Of course Iacocca didn't like to be sued. But if his automobiles were built with safety in mind, then he wouldn't face lawsuits, or at least, the plaintiffs wouldn't win. However, no matter how much the Wills or the Iacoccas complain, we're not going to get rid of plaintiff lawsuits. Why is that, you ask?

Sue Thy Neighbor

One of my earlier columns in this publication alluded to numerous lawsuits, Miller v. So-and-so, and the like. One involved a man sued because a mule he had borrowed died from a beating, and he wanted it replaced with that man's own animal, a donkey. Suit after suit was cited, each with a disposition by the Court. But the citations were all from the Montgomery County, Ohio, court records of 1804, when there were but 600 families in the entire county. So there they were — out in the wilderness of Dayton — meeting in Newcom's Tavern, literally suing the asses off each other.

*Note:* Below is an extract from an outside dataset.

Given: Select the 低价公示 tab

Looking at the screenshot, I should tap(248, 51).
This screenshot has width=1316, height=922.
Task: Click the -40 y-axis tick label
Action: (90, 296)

Folks, we're not going to get rid of lawsuits, because litigation is a religion. It has a temple: the courthouse at the center of every town. It has ritual, good and evil, drama, high priests (the judges), sacrifice, and vestments, albeit without the wigs worn in many nations.

I suppose we adjusters can be thankful for that. It gives us job security and comfort in the knowledge that no matter how bad the economy, our insureds will still be filing claims against each other. We need consumer product safety. If manufacturers will not perform their own due diligence in providing safe products, and the government gets behind in its mandated examinations, then expect that injured parties will start suing our corporate insureds. Where are the underwriters? Do they not ask what the manufacturers are producing, and whether those products are safe? Is it not unethical to be writing product liability insurance on unsafe products? How does that become a “fair and equitable” matter of rating when good insureds have to pay the price of the claims for bad insureds?

High Horses and Pickles

Corporate risk managers often have two options: They can climb on their “high horses” and browbeat engineering and operations into producing safer products, or they can go into the food business, dealing with the pickles and jams that those unsafe products will create. But it seems that too many risk managers are more concerned with the financial aspects of risk than with the practical and loss-controllable aspects. Thus, a multitude of unsafe conditions and products abound.

School system risk managers do have valid concerns. Only a handful of states still permit corporal punishment of students. The paddle went out with the lawsuit. Now the public schools are hothouses of bedlam — local insane asylums for kids under 18 — who rampage around and learn nothing, or so it would seem. Many are also filing lawsuits because Johnny never learned to read, or because Jane got pregnant while under the school's general supervision. Will has a very valid point: When the kids aren't permitted to roam the playground, they are going to instead sit around and get fat. Of course, the parents will sue for that, too.

Whatever happened to common sense anyway? I doubt our 21st century will be any more logical than any other century when it comes to litigation, safety, and the opportunity to make a buck by skimping on the protection of the customer. “Buyer beware,” is a difficult motto in a technological age because now the world is so complicated that the buyer cannot possibly understand it all. This means that lawsuits and actions by product safety agencies will be necessary to keep us out of harm's way. It's a dumb and expensive way to go about it. However, if underwriters won't underwrite and risk managers won't manage risk, then we in the claim business will still have plenty of work in picking up the injured pieces and trying to indemnify the victims.